Analysis

PhosphoPOINT has integrated three existing phospho-protein databases, including Phospho.ELM, HPRD, SwissProt, and our manually curated 400 kinase-substrate pairs from the literature. Integration of these four datasets results in a collection of 4,195 phospho-proteins with 15,738 phosphorylation sites, consisting of 10,937 serine (S), 2,425 threonine (T), 2,376 tyrosine (Y) residues. Among these phosphorylation sites, 7,843 (6152+995+696) are from high-throughput (HTP) screening, 6,329 (3828+1152+1349) are from low-throughput analysis, and only 679 are both from HTP and LTP screening. One special note is that there are 887 phosphorylation sites, which do not have annotation from literature in the SwissProt database and it is not possible distinguish whether these are from HTP or LTP.

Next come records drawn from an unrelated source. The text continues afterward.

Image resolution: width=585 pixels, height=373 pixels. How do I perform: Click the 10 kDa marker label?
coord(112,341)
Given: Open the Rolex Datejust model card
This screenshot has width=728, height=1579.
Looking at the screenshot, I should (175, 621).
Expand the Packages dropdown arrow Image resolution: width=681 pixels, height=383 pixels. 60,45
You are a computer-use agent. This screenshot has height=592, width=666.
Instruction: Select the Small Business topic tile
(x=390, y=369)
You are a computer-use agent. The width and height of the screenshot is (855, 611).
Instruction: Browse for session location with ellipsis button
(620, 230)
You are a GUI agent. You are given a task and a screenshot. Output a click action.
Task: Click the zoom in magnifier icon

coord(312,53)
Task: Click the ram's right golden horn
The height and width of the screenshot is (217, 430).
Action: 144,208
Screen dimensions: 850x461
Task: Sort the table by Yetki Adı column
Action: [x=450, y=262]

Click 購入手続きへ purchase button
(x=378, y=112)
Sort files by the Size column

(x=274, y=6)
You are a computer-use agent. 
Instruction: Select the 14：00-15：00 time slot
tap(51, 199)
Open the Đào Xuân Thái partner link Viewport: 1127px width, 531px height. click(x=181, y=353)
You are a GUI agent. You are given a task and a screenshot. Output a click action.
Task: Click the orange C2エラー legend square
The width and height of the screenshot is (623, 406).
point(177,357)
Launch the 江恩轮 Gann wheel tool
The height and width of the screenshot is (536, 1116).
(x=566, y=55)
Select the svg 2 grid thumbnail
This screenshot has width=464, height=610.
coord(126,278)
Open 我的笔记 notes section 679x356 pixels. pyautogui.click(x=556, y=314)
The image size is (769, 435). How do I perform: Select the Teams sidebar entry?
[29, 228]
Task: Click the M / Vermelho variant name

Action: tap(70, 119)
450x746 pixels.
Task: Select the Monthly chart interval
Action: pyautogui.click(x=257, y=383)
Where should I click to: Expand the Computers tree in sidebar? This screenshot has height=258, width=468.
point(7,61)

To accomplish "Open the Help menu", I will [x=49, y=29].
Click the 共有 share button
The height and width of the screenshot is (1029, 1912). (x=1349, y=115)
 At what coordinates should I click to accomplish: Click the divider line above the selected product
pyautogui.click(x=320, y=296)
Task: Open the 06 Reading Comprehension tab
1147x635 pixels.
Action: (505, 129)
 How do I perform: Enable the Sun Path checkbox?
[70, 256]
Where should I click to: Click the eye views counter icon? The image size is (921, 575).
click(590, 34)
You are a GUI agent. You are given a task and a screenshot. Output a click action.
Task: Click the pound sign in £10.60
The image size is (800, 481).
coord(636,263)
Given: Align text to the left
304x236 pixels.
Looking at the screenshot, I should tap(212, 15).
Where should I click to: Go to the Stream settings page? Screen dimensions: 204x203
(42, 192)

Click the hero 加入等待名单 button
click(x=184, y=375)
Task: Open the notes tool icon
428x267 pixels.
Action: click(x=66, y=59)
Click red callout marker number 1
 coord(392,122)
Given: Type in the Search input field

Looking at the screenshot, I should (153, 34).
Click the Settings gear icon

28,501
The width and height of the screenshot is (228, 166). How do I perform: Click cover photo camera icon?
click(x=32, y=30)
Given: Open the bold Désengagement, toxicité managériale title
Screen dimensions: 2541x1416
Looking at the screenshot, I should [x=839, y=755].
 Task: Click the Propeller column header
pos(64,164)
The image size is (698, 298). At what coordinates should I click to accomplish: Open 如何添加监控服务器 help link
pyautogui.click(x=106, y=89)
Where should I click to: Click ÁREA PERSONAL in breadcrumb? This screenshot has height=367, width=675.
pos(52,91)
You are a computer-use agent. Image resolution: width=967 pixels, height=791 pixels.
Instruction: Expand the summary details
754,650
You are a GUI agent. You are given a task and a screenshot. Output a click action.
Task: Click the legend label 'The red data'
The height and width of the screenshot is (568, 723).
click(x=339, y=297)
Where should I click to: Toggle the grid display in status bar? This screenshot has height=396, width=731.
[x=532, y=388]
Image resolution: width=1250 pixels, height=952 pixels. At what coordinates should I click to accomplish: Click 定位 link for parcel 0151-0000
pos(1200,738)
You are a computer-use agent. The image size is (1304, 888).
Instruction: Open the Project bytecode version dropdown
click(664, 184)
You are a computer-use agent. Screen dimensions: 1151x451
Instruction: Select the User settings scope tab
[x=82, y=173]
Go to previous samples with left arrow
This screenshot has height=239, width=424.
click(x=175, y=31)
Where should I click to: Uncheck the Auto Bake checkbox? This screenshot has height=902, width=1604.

518 kinases have been classified to ten kinase groups. The numbers of interacting phosphoproteins for ten kinase groups are illustrated. The X-axis is ten kinase groups and Y-axis is the number of phosphoproteins.

A large number of motifs mapped to 1~250 phosphorylation sites. What merits attention is that, 91 Substrate/Binding motifs which probably come from in vitro experiment such as oriented peptide library approach mapped to zero phosphopeptides and three motifs mapped to greater than 4,000 ones.

Coding Single Nucleotide Polymorphism (cSNP) is a DNA sequence variation occurring when a single nucleotide differs between members of a species and causes the residues changed at protein sequences. To address whether the collected phosphorylation sites may exhibit any alterations, we have gathered cSNPs information from NCBI dbSNP. In addition to many cSNPs occur near the phosphorylation sites.